ALICE-certified trainer officer Ryan Meier of the Troy Police Department led the training for teachers, staff and board members.
TROY — Saint Paul’s Lutheran School teachers, administrators, staff, and school board members have participated in ALICE training through the Troy Police Department.
In two sessions, approximately 20 individuals participated in the two-hour training which involved video, information, and real-life scenarios.
ALICE stands for Alert, Lockdown, Inform, Counter, and Evaluate and is quickly becoming the new standard of care in preparing for the possibility of an active shooter in our schools. Some states have signed into law the necessity of schools becoming ALICE-certified. Other locations like Troy are blessed with a law enforcement that has proactively approached this and are providing ALICE training in an effort to help local schools be prepared.

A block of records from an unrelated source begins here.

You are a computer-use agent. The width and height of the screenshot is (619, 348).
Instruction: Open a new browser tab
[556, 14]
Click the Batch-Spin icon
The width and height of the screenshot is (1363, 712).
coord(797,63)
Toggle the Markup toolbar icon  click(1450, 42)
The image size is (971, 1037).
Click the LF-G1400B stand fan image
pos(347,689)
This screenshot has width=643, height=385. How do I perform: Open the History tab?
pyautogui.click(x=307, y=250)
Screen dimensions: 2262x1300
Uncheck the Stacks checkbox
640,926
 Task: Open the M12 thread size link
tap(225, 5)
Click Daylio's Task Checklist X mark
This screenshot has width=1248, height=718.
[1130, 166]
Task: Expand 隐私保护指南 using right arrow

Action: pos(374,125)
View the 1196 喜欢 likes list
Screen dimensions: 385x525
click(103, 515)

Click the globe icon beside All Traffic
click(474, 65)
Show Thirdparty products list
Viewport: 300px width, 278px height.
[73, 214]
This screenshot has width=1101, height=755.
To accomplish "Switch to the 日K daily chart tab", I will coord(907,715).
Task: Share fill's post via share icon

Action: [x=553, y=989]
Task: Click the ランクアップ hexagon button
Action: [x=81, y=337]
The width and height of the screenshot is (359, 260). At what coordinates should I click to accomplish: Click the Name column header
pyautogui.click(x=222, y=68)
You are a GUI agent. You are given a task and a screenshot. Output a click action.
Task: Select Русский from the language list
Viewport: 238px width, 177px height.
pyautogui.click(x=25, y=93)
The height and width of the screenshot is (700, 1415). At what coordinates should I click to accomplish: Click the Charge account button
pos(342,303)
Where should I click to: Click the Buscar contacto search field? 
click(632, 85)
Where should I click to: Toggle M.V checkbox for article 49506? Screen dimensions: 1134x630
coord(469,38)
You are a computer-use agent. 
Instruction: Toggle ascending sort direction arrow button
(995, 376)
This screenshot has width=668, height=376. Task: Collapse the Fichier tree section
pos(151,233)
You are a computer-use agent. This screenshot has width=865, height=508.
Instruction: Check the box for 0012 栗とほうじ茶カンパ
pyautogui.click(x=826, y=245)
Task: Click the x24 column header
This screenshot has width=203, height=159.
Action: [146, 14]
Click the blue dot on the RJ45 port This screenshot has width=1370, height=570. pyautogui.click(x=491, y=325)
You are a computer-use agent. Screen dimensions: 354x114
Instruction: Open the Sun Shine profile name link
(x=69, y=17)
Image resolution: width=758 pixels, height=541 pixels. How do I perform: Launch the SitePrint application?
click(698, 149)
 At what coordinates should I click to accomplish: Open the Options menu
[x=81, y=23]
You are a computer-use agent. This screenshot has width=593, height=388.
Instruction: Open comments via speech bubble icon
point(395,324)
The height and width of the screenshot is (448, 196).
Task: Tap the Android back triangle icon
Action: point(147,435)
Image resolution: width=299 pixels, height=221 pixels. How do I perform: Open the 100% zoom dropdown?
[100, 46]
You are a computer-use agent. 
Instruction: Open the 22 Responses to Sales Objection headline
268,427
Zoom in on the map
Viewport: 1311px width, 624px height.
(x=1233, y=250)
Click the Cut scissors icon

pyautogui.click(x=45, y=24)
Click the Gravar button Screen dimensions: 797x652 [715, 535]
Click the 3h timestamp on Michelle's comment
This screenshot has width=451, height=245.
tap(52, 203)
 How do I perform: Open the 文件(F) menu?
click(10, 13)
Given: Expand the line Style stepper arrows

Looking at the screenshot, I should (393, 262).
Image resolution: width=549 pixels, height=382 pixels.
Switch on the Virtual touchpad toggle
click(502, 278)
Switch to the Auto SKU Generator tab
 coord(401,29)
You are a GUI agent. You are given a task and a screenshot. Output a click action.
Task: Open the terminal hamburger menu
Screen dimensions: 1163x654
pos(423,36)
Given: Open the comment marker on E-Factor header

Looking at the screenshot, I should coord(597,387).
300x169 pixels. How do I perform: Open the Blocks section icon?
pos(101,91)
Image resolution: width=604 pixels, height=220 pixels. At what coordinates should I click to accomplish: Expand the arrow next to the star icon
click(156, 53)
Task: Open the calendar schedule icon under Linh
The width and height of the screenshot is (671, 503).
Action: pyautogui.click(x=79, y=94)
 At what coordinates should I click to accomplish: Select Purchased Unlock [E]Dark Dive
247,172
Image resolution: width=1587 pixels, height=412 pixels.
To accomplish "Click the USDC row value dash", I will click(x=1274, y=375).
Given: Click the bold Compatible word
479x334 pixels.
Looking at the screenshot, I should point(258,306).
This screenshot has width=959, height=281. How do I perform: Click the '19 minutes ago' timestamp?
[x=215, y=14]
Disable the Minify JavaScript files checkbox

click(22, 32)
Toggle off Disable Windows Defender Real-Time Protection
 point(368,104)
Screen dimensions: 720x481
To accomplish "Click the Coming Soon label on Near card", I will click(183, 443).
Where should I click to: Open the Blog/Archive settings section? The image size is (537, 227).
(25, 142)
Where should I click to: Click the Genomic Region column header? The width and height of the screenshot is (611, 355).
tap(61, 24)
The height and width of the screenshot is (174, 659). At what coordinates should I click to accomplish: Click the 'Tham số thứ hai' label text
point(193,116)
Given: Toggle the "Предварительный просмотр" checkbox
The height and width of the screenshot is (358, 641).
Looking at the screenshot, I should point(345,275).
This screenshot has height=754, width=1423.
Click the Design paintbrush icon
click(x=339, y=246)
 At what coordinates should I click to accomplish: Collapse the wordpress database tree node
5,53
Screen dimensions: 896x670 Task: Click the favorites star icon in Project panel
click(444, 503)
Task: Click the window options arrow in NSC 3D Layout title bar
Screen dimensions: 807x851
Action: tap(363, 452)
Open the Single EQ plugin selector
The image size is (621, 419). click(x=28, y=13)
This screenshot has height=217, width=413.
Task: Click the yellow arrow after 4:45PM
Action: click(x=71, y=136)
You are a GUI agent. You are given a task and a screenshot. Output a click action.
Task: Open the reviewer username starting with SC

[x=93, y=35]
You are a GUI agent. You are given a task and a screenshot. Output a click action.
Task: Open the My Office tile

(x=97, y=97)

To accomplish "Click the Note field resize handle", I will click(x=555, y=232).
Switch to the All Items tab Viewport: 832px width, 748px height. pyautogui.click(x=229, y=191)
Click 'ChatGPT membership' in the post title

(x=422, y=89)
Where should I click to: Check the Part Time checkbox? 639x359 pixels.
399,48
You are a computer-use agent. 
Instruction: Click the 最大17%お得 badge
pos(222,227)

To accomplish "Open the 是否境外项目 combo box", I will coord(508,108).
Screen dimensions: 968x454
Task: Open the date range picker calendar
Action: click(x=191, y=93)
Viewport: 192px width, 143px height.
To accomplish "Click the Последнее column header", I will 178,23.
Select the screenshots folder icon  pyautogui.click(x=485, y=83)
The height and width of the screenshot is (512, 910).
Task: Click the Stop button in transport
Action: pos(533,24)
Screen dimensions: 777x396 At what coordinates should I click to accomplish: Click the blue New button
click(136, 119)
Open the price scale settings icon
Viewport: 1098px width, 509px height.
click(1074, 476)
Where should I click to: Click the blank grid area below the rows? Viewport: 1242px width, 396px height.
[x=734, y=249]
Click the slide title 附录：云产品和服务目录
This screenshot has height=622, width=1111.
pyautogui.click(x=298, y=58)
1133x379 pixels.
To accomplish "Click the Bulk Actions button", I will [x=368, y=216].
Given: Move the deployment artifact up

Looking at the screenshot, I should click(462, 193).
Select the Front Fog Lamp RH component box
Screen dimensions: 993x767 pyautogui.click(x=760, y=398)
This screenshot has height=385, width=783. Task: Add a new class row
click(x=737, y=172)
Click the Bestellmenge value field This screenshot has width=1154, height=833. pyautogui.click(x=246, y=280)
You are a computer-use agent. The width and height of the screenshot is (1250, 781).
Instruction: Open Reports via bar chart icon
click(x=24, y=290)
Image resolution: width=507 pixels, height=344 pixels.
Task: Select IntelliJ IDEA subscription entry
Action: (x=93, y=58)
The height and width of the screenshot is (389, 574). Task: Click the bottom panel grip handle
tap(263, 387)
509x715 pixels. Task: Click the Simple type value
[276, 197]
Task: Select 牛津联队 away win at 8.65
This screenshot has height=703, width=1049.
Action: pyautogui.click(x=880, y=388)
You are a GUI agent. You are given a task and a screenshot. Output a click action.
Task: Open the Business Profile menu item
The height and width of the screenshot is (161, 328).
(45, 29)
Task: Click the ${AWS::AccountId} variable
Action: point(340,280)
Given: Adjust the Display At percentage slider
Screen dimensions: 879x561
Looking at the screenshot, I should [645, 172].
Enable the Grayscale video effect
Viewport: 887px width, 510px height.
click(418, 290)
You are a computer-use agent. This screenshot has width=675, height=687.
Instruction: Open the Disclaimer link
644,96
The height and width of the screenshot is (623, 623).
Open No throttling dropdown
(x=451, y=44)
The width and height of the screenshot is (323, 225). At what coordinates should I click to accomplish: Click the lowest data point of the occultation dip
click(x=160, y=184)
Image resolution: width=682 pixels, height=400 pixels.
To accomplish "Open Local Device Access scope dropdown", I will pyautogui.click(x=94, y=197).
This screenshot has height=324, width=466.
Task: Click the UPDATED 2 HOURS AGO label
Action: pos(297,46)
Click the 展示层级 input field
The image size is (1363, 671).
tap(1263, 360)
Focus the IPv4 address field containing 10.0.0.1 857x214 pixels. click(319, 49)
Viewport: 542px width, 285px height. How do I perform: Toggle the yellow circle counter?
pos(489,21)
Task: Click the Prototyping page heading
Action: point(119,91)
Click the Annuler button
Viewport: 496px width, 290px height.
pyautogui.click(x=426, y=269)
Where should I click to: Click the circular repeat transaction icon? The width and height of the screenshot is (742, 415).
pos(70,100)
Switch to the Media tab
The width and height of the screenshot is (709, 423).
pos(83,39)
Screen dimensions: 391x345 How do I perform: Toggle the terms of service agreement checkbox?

The ALICE Training Institute’s vision is to have all citizens have the skills and knowledge of their options to respond when shots are fired because they have learned in the K-12 setting, just like they do when they hear a fire alarm. The FBI, Department of Homeland Security and other agencies recommend ALICE as the preferred response method.
Officer Ryan C. Meier of the Troy Police Department is an ALICE-certified trainer and led both sessions with Saint Paul’s. Meier, along with officer Chris Coyne, led the groups in learning more about the history of school shootings and previously used methods of defense, current situations and the persona of an active shooter, and what the effective use of ALICE as a tool to survive a school shooting will do.
In prior years, a “lockdown” was the only method used. It has been policy in schools, churches and businesses as their go-to means of combatting an active shooter.
“Yesterday’s lockdown-only response does not effectively combat today’s active shooter,” Meier said in his presentation. “An active shooter knows they have a limited amount of time until the police arrive. The responsibility for survival then moves to the organization involved, whether that is a school, church or other organization or business.
“The training we’ve received was extremely valuable,” Saint Paul’s Principal Bruce McLaughlin said following the most recent training session. “This is information we will share with our parents from preschool through eighth grade as we all move forward together to keep our students, staff and families safe.”